Lisa Batiashvil, Alan Gilbert and Sarah WillisPhotograph: twitter @BerlinPhilGilbert didn’t take up Strauss’s ad lib use of a saxophone quartet, understandable as these instruments don’t play a leading role and are used more to supplement tuttis, and not hiring the extra instrumentalists is probably a relief to any orchestra’s accountant, although I am pretty sure I have been at concerts where no expense has been spared – Mehta, Previn and Sawallisch come to mind from way-back (I think!), and I wonder what Mahler did when he conducted Domestica in Vienna in 1904.

Gilbert led an expansive account with no lack of ardour, sympathy and character (husband, wife and child have their own motifs) alive to playfulness, decoration (lots of notes and exposed writing, here chamber-like in its interaction) and the way those motifs can be entwined in familial terms; and especially sublime and achieved when mother and father have the bedroom door shut. With the Finale dawning a new day, and cueing fugal fun – Strauss at his most contrapuntally ingenious – the Berliners continued their great form, and the conclusion, enshrining family values, was delivered grandly (maybe too much) and then with glee to the finishing post. Not sure about a couple of (added) timpani strokes at the end, though, but that’s by the by.

The concert opened with Anna Thorvaldsdottir’s Metacosmos, given its European premiere two nights ago. This third performance was very assured. The piece opens distantly, from the depths – contrabassoon, double basses, rumbles from bass drum – and flickers into primeval life, the orchestration (including two tubas and a bass clarinet) cinematic enough to be worthy of Jurassic Park (look out, there’s a hungry dinosaur creeping up behind you). And although there is some expression, the greater extent of Metacosmos is texture, colour and sinister atmosphere, microscopically realised in the notation, relieved by percussion rhythms getting louder and by a closing plaintive string melody, chorale-like, ending with violins climbing ever-higher to ethereal nothingness, or maybe to a frequency beyond human hearing. For twelve minutes, the ear was intrigued … but, next time? The composer was present.

In his Second Violin Concerto, Prokofiev gives the limelight immediately to the soloist.

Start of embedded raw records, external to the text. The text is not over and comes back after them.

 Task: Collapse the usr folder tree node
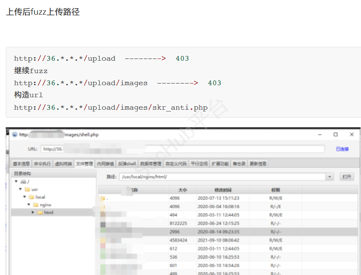pos(20,189)
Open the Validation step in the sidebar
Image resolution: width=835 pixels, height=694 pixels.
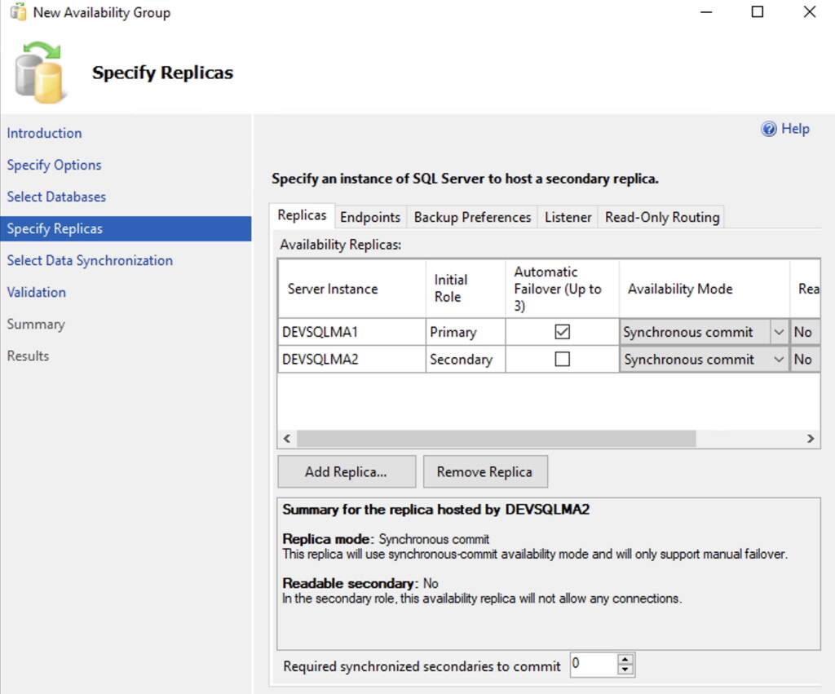37,292

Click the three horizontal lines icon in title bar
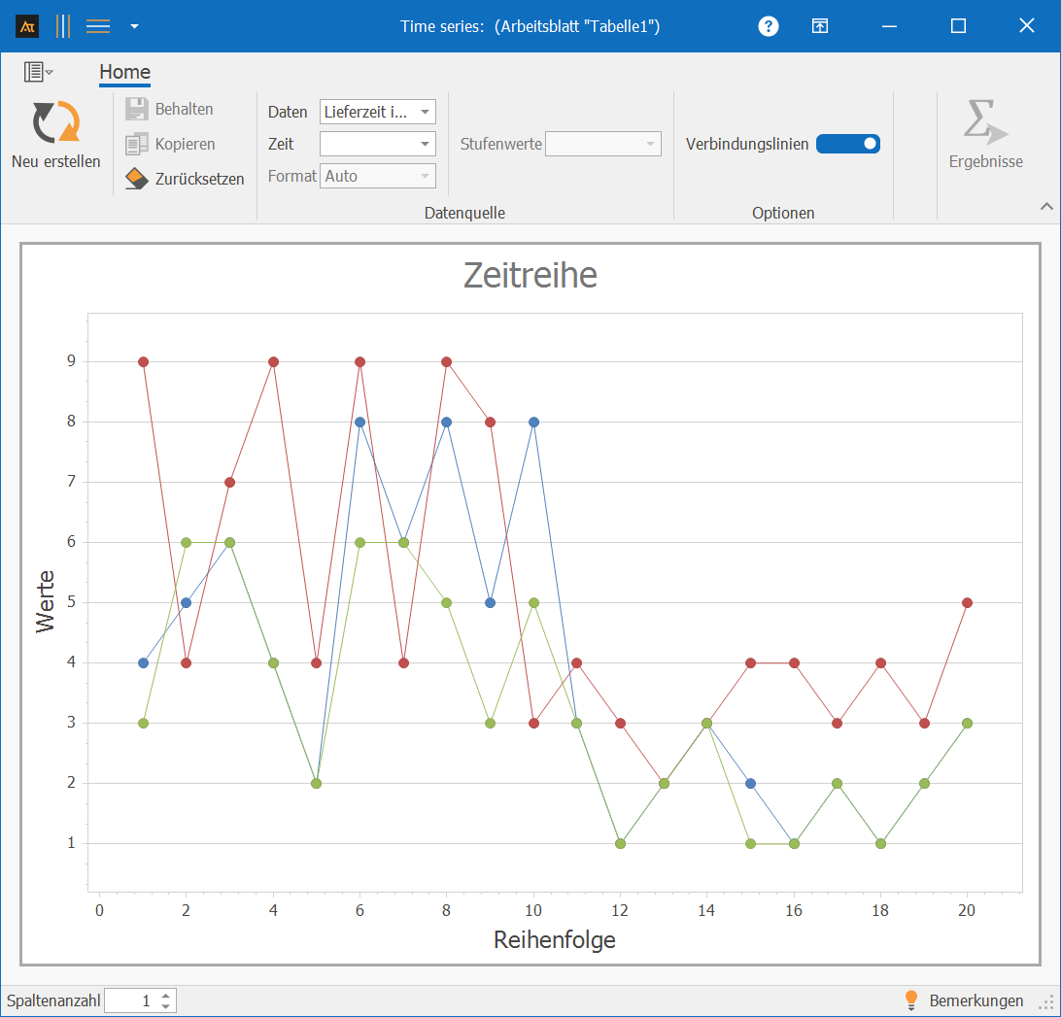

Lisa Batiashvili was in command from her first sound, rich-toned and intense, probing the music, she and Gilbert at-one with the first movement’s fluctuations of pace and mood, edgy, quicksilver and yearningly tender by turns, the violinist willing to hold certain notes just that little bit longer and increase the emotional illustration, fully supported by the Berliners. The lovely slow movement was initially simply turned yet cosseted, very communicative, passion lurking and revealed, so too the shadows that darken the romance; and the angular Finale, with its tart scoring (the use of castanets always surprises!), was perfectly paced for rhythmic definition and mounting frenzy; unpredictability was but one hallmark of this charged yet considered account. Some soulful (slow) Telemann, from a Fantasia, was her sensitive follow up; a perfect Baroque foil.